Development of recombinant COVID-19 vaccine based on CHO-produced, prefusion spike trimer and alum/CpG adjuvants

• Published in: Vaccine Vol. 39; no. 48; pp. 7001 - 7011
• Main Authors: Liu, Haitao, Zhou, Chenliang, An, Jiao, Song, Yujiao, Yu, Pin, Li, Jiadai, Gu, Chenjian, Hu, Dongdong, Jiang, Yuanxiang, Zhang, Lingli, Huang, Chuanqi, Zhang, Chao, Yang, Yunqi, Zhu, Qianjun, Wang, Dekui, Liu, Yuqiang, Miao, Chenyang, Cao, Xiayao, Ding, Longfei, Zhu, Yuanfei, Zhu, Hua, Bao, Linlin, Zhou, Lingyun, Yan, Huan, Fan, Jiang, Xu, Jianqing, Hu, Zhongyu, Xie, Youhua, Liu, Jiangning, Liu, Ge
• Format: Journal Article
• Language: English
• Published: Kidlington Elsevier Ltd 26.11.2021; Elsevier Limited; Elsevier Science
• Subjects: Adjuvants; Allergy and Immunology; Alum; Aluminum; aluminum hydroxide; Antibodies; Antigens; Binding sites; CD4 antigen; China; Chromatography; Clinical trials; Coronaviruses; COVID-19; COVID-19 infection; COVID-19 vaccines; CpG islands; Cricetulus griseus; Glycoproteins; Hamsters; Immunogenicity; inflammation; Lymphocytes; Lymphocytes T; Medical research; Neutralization; Neutralizing; Pandemics; pneumonia; Proteins; Public health; recombinant vaccines; SARS-CoV-2; Severe acute respiratory syndrome coronavirus 2; Spike protein; Subunit vaccine; Trimeric spike protein; Trimers; Vaccines; Viral diseases; China; Trimeric spike protein; Subunit vaccine; SARS-CoV-2
• ISSN: 0264-410X; 1873-2518; 1873-2518
• DOI: 10.1016/j.vaccine.2021.10.066

COVID-19 pandemic has severely impacted the public health and social economy worldwide.

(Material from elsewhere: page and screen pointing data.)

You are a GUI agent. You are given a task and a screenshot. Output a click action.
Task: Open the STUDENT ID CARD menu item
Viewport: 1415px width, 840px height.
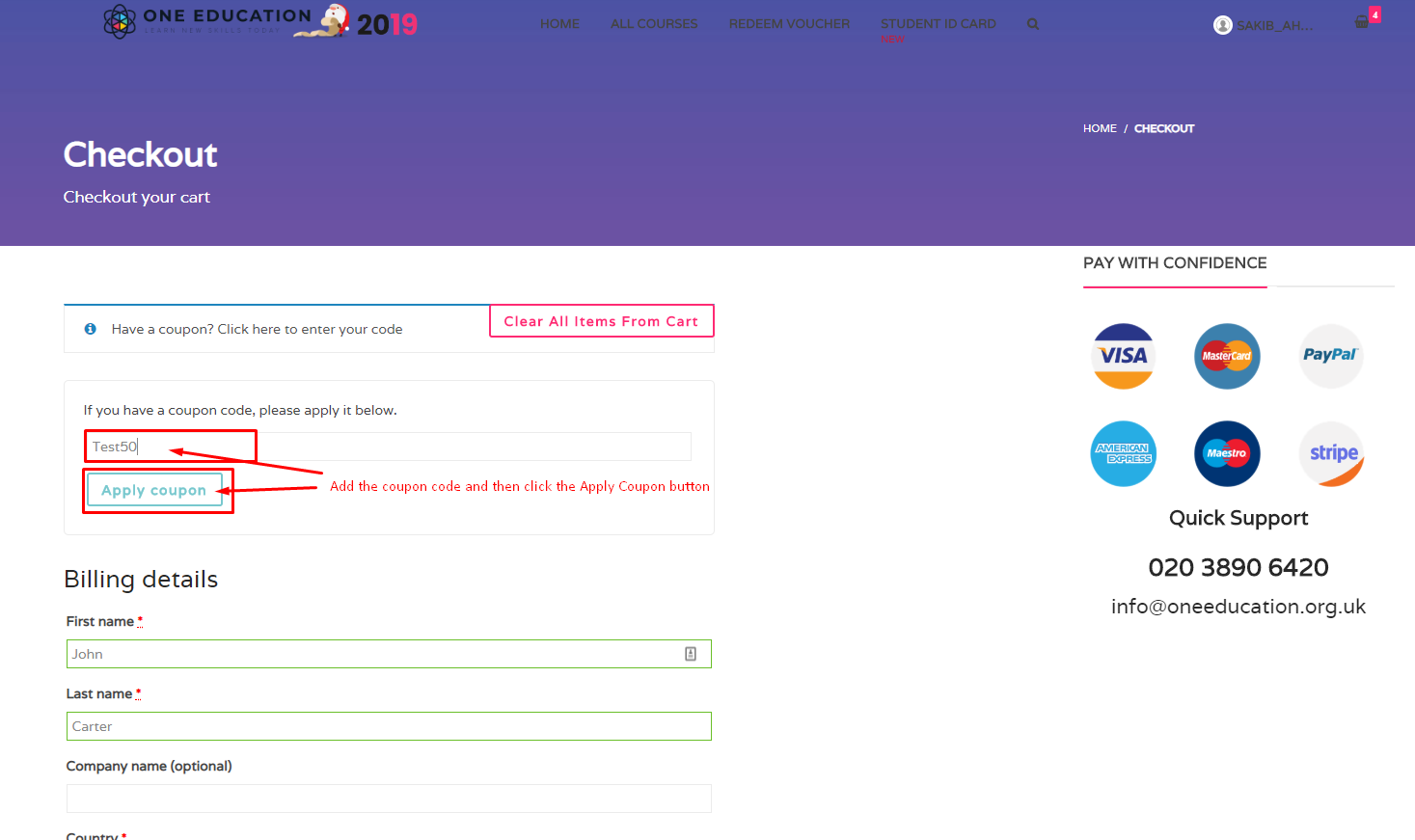(938, 23)
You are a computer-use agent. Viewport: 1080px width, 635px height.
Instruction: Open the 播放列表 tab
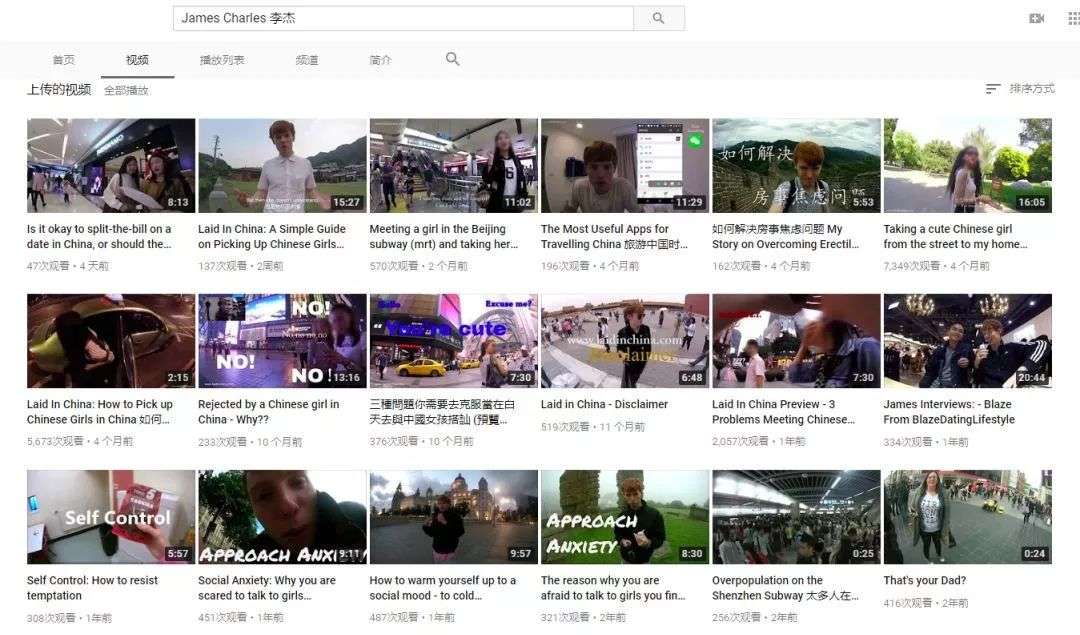tap(221, 60)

A safe, effective, and affordable vaccine against SARS-CoV-2 infections/diseases is urgently needed. We have been developing a recombinant vaccine based on a prefusion-stabilized spike trimer of SARS-CoV-2 and formulated with aluminium hydroxide and CpG 7909. The spike protein was expressed in Chinese hamster ovary (CHO) cells, purified, and prepared as a stable formulation with the dual adjuvant. Immunogenicity studies showed that candidate vaccines elicited robust neutralizing antibody responses and substantial CD4+ T cell responses in both mice and non-human primates. And vaccine-induced neutralizing antibodies persisted at high level for at least 6 months. Challenge studies demonstrated that candidate vaccine reduced the viral loads and inflammation in the lungs of SARS-CoV-2 infected golden Syrian hamsters significantly. In addition, the vaccine-induced antibodies showed cross-neutralization activity against B.1.1.7 and B.1.351 variants. These data suggest candidate vaccine is efficacious in preventing SARS-CoV-2 infections and associated pneumonia, thereby justifying ongoing phase I/II clinical studies in China (NCT04982068 and NCT04990544).